Data items:

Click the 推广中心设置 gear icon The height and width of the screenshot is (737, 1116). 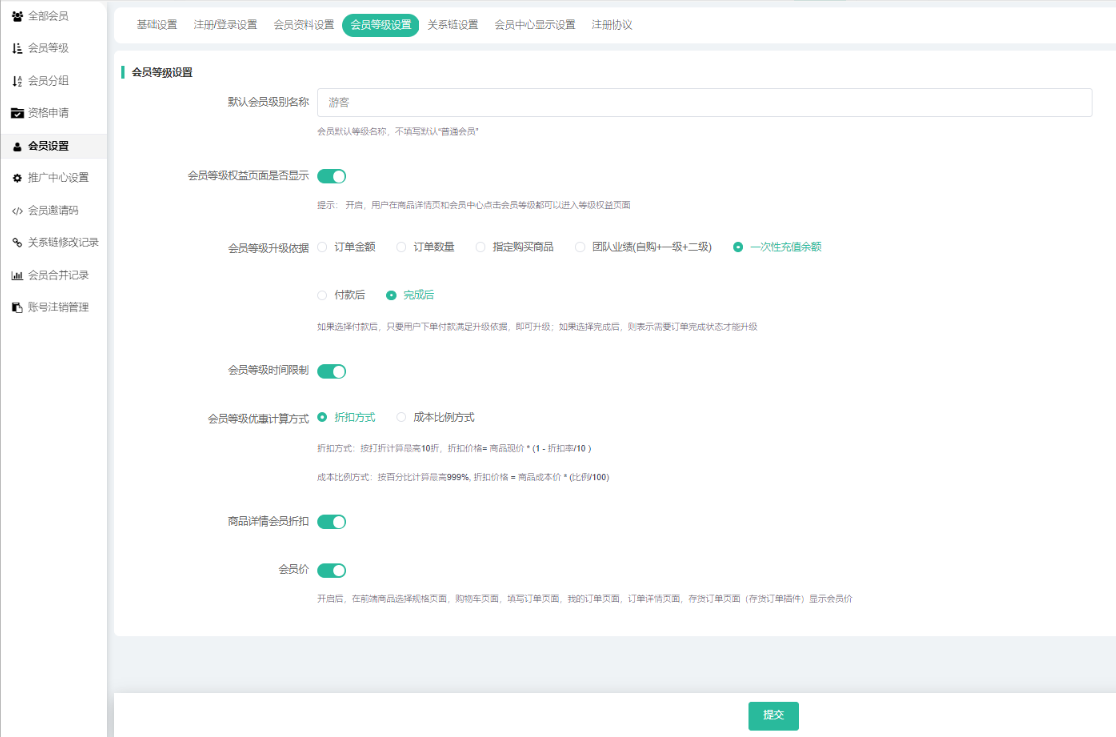click(x=17, y=178)
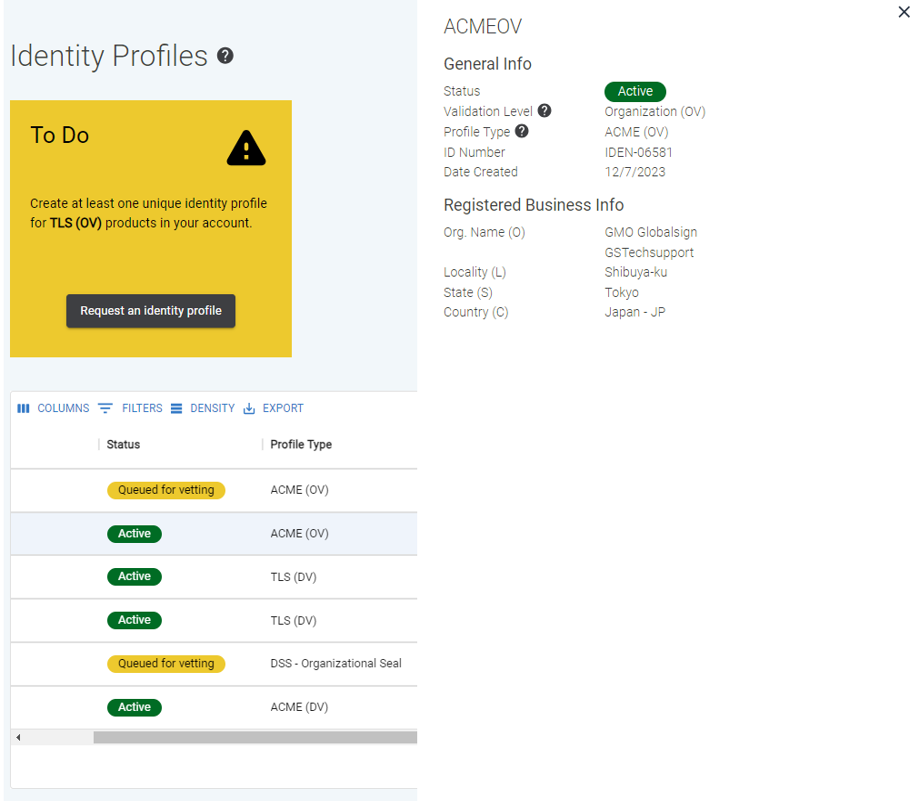Screen dimensions: 919x801
Task: Click help icon beside Profile Type label
Action: tap(522, 131)
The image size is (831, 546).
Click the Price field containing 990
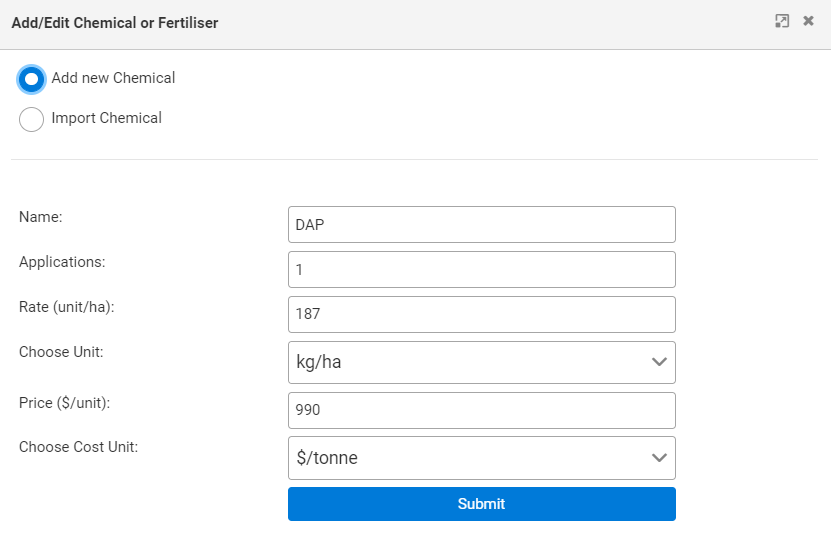tap(481, 410)

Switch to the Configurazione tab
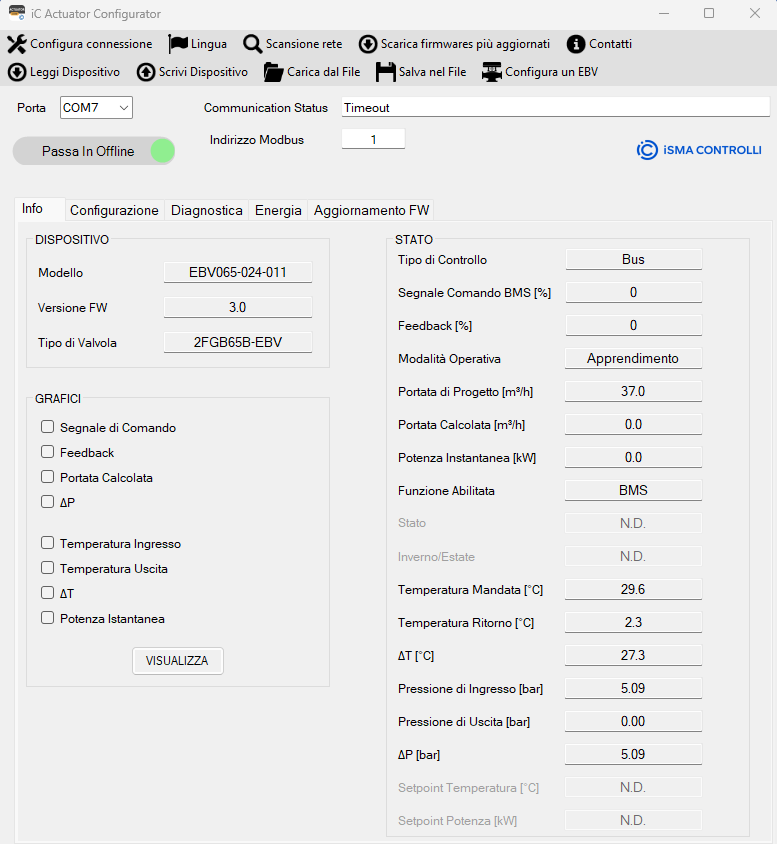click(x=114, y=210)
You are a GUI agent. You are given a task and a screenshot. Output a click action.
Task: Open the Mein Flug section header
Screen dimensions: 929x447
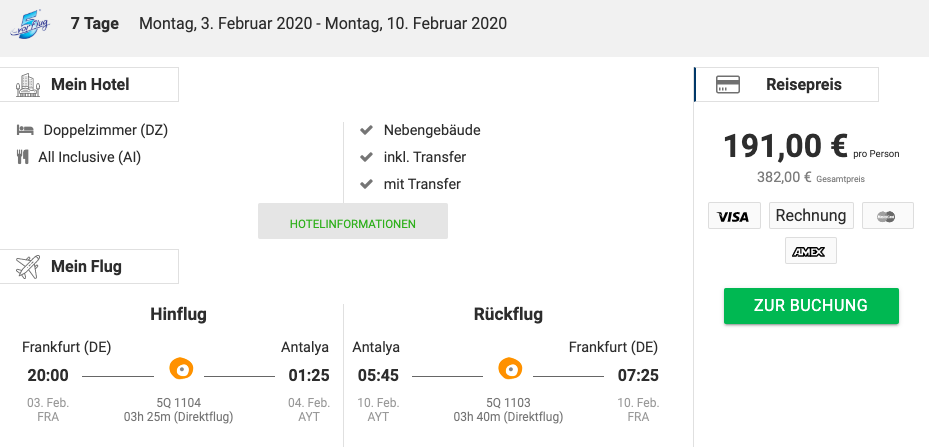pyautogui.click(x=89, y=266)
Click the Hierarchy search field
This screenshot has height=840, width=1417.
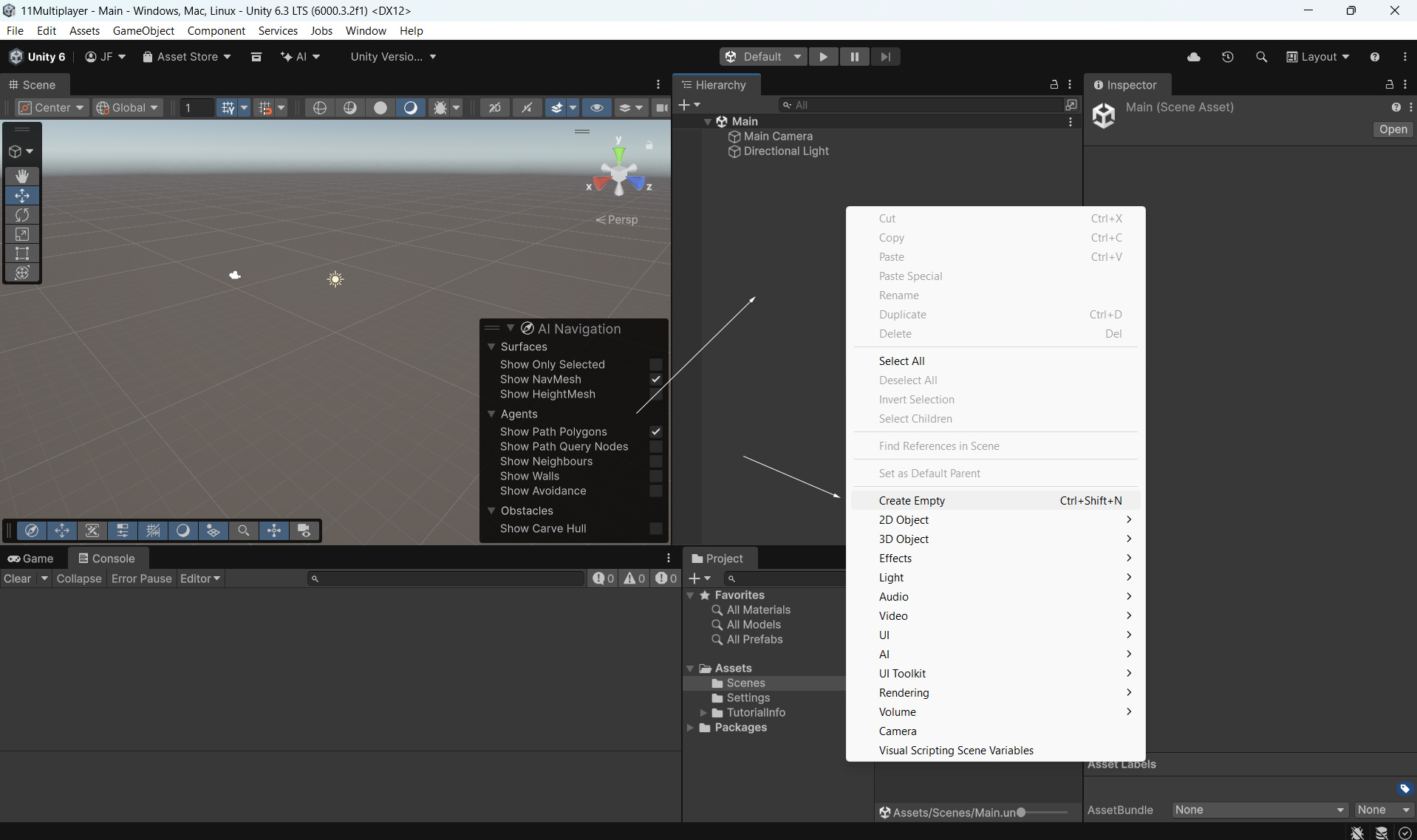point(923,105)
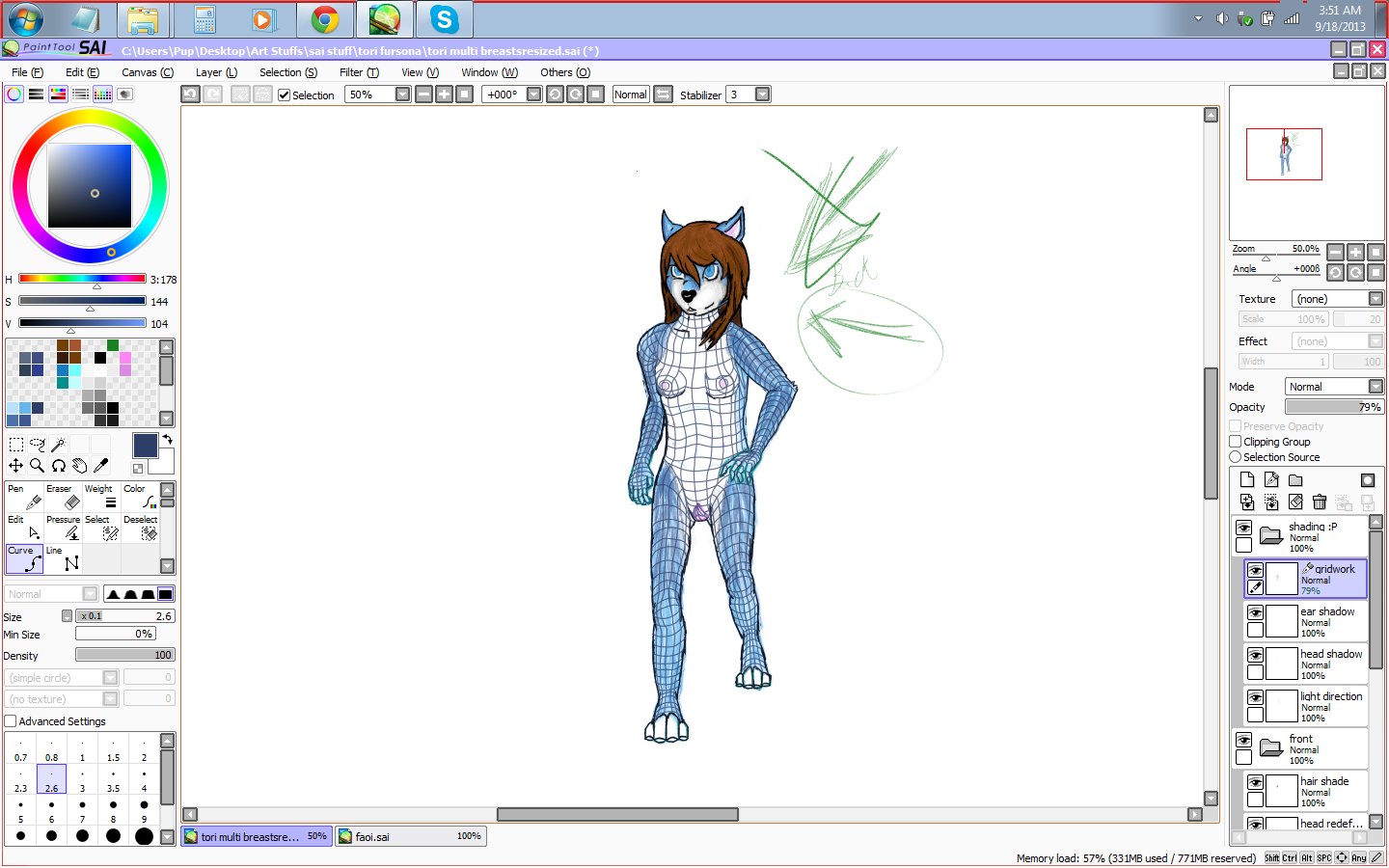Open Skype from the taskbar
This screenshot has height=868, width=1389.
click(444, 19)
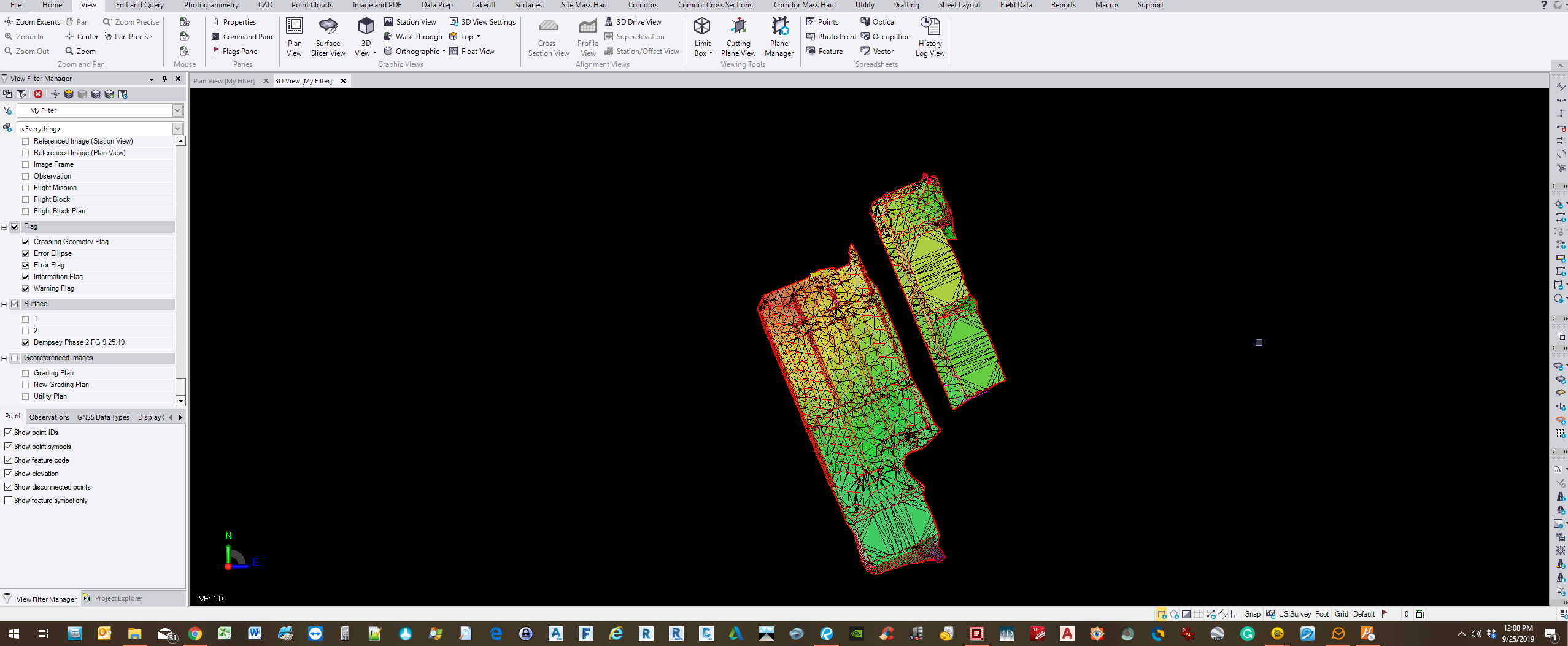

WHAT IS BEING ASKED:
Your copy should hold exactly the lines from the one with "Task: Open the Mein Flug section header" through the final line of the records, both ends included, and no pictures.

TASK RESULT:
Task: Open the Mein Flug section header
Screen dimensions: 929x447
pyautogui.click(x=89, y=266)
Click the Hierarchy search field
This screenshot has height=840, width=1417.
point(923,105)
Open Skype from the taskbar
This screenshot has height=868, width=1389.
click(444, 19)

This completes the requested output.